2013-03-06  Andreas Kling  <akling@apple.com>

        Unused Structure property tables waste 14MB on Membuster.
        <http://webkit.org/b/110854>
        <rdar://problem/13292104>

        Reviewed by Geoffrey Garen.

        Turn PropertyTable into a GC object and have Structure drop unpinned tables when marking.
        14 MB progression on Membuster3.

        This time it should stick; I've been through all the tests with COLLECT_ON_EVERY_ALLOCATION.
        The issue with the last version was that Structure::m_offset could be used uninitialized
        when re-materializing a previously GC'd property table, causing some sanity checks to fail.

        * CMakeLists.txt:
        * GNUmakefile.list.am:
        * JavaScriptCore.gypi:
        * JavaScriptCore.vcxproj/JavaScriptCore.vcxproj:
        * JavaScriptCore.xcodeproj/project.pbxproj:
        * Target.pri:

            Added PropertyTable.cpp.

        * runtime/PropertyTable.cpp: Added.
        (JSC::PropertyTable::create):
        (JSC::PropertyTable::clone):
        (JSC::PropertyTable::PropertyTable):
        (JSC::PropertyTable::destroy):
        (JSC::PropertyTable::~PropertyTable):
        (JSC::PropertyTable::visitChildren):

            Moved marking of property table values here from Structure::visitChildren().

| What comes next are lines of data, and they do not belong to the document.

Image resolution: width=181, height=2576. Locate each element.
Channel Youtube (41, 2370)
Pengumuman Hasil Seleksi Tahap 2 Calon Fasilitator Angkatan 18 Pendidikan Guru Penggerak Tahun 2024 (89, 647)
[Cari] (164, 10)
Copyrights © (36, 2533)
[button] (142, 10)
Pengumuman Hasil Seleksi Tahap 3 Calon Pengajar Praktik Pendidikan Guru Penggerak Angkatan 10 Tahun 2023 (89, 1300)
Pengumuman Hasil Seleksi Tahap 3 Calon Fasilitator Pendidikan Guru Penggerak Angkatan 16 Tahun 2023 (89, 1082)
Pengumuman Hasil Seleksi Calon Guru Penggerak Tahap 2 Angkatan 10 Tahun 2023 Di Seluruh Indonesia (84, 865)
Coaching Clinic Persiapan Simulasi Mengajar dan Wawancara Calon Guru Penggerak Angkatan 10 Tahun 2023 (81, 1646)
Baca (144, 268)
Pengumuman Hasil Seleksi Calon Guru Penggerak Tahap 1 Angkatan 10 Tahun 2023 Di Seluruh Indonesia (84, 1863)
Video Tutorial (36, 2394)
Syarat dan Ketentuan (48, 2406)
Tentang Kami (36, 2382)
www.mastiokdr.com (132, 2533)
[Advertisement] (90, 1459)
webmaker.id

        * runtime/WriteBarrier.h:
        (JSC::WriteBarrierBase::get):

            Move m_cell to a local before using it multiple times. This avoids a multiple-access race when
            Structure::checkOffsetConsistency() is used in assertions on the main thread while a marking thread
            zaps the property table.

        * runtime/Structure.h:
        (JSC::Structure::materializePropertyMapIfNecessary):
        (JSC::Structure::materializePropertyMapIfNecessaryForPinning):
        * runtime/StructureInlines.h:
        (JSC::Structure::propertyTable):

            Added a getter for the Structure's PropertyTable that ASSERTs GC currently isn't active.
            Because GC can zap an unpinned property table at any time, it's not entirely safe to access it.
            Renamed the variable itself to m_propertyTableUnsafe to force call sites into explaining themselves.

        (JSC::Structure::putWillGrowOutOfLineStorage):
        (JSC::Structure::checkOffsetConsistency):

            Moved these out of Structure.h to break header dependency cycle between Structure/PropertyTable.

        * runtime/Structure.cpp:
        (JSC::Structure::visitChildren):

            Null out m_propertyTable if the table is unpinned. This'll cause the table to get GC'd.

        (JSC::Structure::takePropertyTableOrCloneIfPinned):

            Added for setting up the property table in a new transition, this code is now shared between
            addPropertyTransition() and nonPropertyTransition().

        * runtime/JSGlobalData.h:
        * runtime/JSGlobalData.cpp:
        (JSC::JSGlobalData::JSGlobalData):

            Add a global propertyTableStructure.

        * runtime/PropertyMapHashTable.h:
        (PropertyTable):
        (JSC::PropertyTable::createStructure):
        (JSC::PropertyTable::copy):

            Make PropertyTable a GC object.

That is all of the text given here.